Und tatsächlich: Viele meiner Keywords, viele Dinge, viele Aufgaben und damit sehr viel Verantwortung für meine Performance beim Race Across the Alps ... viele der Linien, die ich von den Abbruchgründen und den "Lösungen" ziehe, enden beim Support-Team.
Alles ist mit allem verwoben - Kausalketten mit einem Anfang. Und einem Ende.
Schön zu wissen, dass sich Angela und Benji, die uns schon beim 24-Stunden-Rennen auf Nordschleife und Nürburgring 2012 so toll supportet haben, spontan und begeistert bereit erklärt haben, uns beim RATA zu begleiten.
Und ebenfalls toll zu wissen, dass Ines und Robert, zwei Teammitglieder unserer Equipe SunClass Solarmodule und selbst aktive Radrennfahrer (Ines als B-Lizenzlerin) das Team aufstocken. So werden sowohl Flow als auch ich je einen Supporter mit Boxenerfahrung als auch einen gestandenen Rennradler in der Crew wissen: Beste Voraussetzungen, um den Schwierigkeiten gewachsen zu sein.
Equipment bereithalten, Abbruchgründe frühzeitig erkennen und einschreiten, für stetige Nutrition und Getränke sorgen, den Fahrer auf dem Laufenden halten - all das sind Aufgaben, die unsere 2-Mann-Crew ebenso lange hellwach und auf den Beinen halten muss, wie die Aufgabe, 14.000 Höhenmeter und 540 Kilometer in 24 (bzw. 32) Stunden zu fahren, uns selbst.
Ob wir das schaffen? Mit so einem Support sind wir diesem Ziel sicher wieder einen Schritt näher.
Formeln, Thesen und Ergebnisse: Vorschau auf Teil 2.
Die Brainstorm- und Cluster-Charts füllen eine Wand.
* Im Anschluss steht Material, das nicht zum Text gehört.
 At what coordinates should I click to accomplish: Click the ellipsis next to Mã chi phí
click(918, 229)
Jedes mal, wenn ich auf sie schaue, kommen mir neue Facetten und neue Ideen. Jedes mal schreibe ich klein diese dazu - ich vervollständige so mit der Zeit immer mehr
mein Wissen über das Scheitern. Ein super Methode, finde ich, die mich zuversichtlich stimmt, mich optimal vorzubereiten.
Die Charts werde ich in einigen Wochen in eine "To buy-Liste", eine "Equipment-Packliste", eine "Einkaufsliste Essen & Trinken" + "Essensplan", eine "RATA-Apotheke" in ein "Support-Briefing" und einen "Trainingsplan" überführen. Dies wird die Essenz sein.
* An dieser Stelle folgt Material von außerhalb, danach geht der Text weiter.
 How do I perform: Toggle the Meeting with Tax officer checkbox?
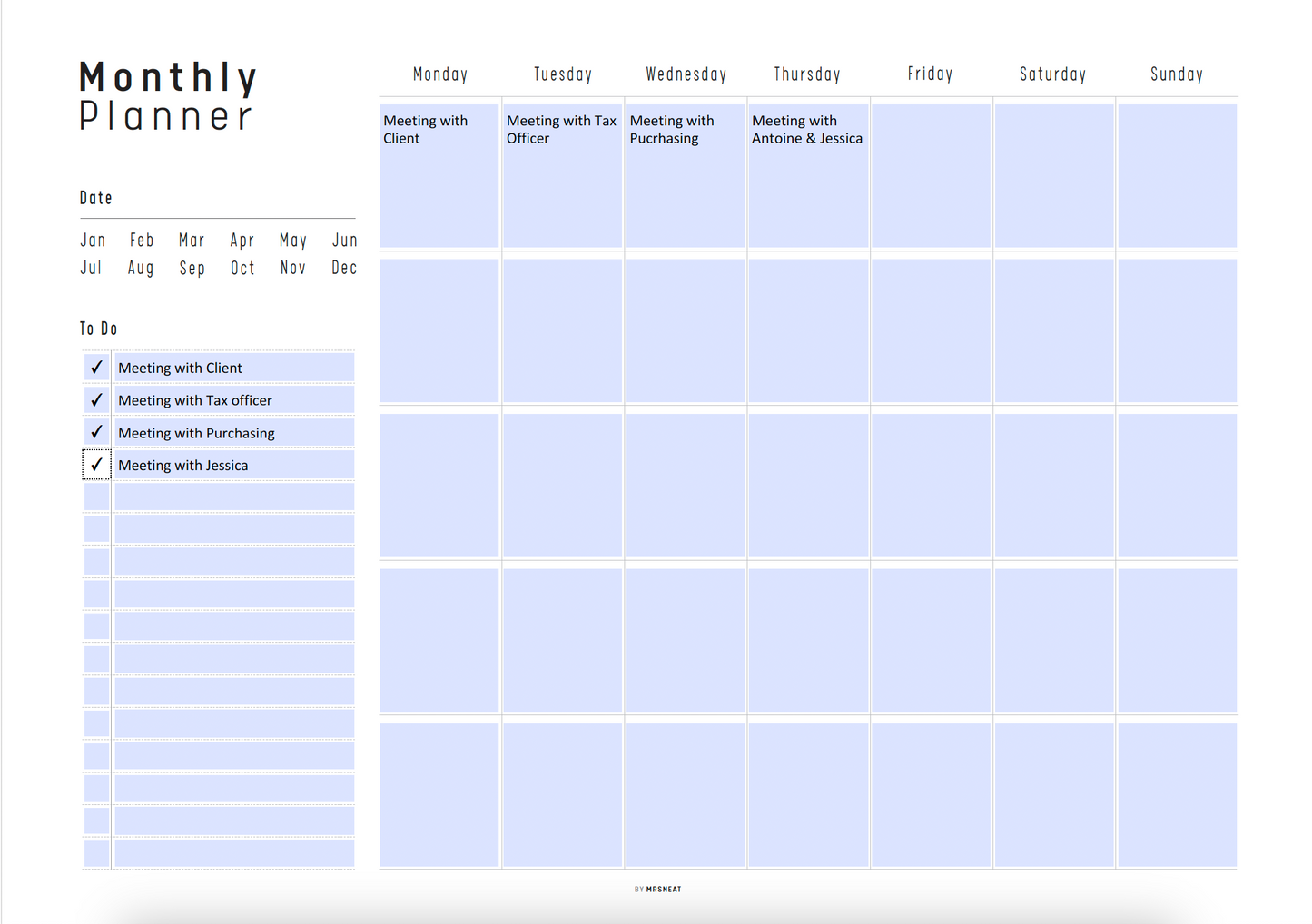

Weil ich so Lust habe, zeichne ich noch ein Chart.
Der nächste Step: Die Strecke des Race Across the Alps.
Es ist das RATA-Höhenprofil. Ich markiere alle Steigungen auf Stilfser Joch, Mortirolo, Flüela- und Co, notiere Länge und Höhenmeter und berechne -
schnell mal im Kopf - auf Basis meiner bisherigen Steigleistungen, wie lange ich wohl brauchen werde.
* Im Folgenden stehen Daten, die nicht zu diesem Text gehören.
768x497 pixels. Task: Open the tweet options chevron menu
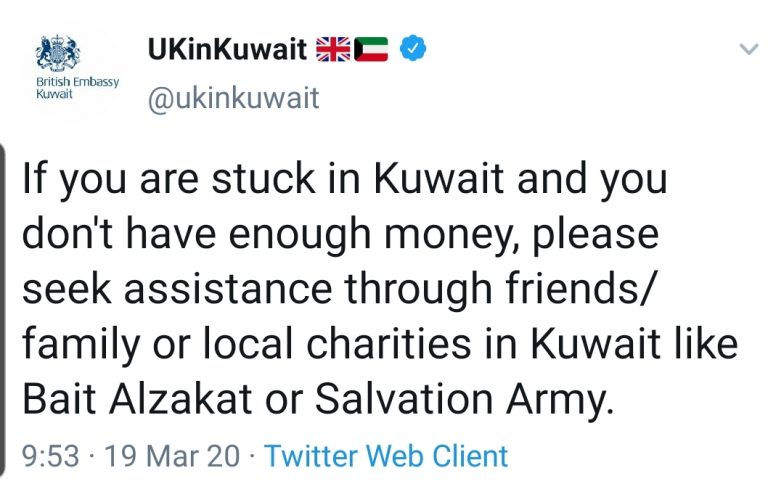point(748,48)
"39 Stunden 30 Minuten" stehen da am Ende. Uff.
Das wäre ein DNF.
Na, denke ich mir: Das berechne ich dann mal demnächst
sauber und ordentlich. Und das wäre dann auch der zweite Schritt in meiner Road to RATA: Wie will ich mir mein Rennen gestalten?
Das erfahrt Ihr im nächsten Beitrag.
Fürs erste aber bin ich mit meiner Abbruch-Analyse sehr zufrieden. Natürlich bin ich mir bewusst, dass ich nicht alles einkalkulieren oder voraus sehen kann. Aber eben Vieles.
Und so generiere ich am Ende neben dem Wissen, mein Equipment anzupassen, speziell zu trainieren oder meinen Support zu briefen vor allem Sicherheit für mich selbst, für meine Psyche, mich so tief und gut wie es ging mit allen möglichen und unmöglichen Gründen für ein Scheitern befasst zu haben. Und das wird mir enorm Sicherheit geben.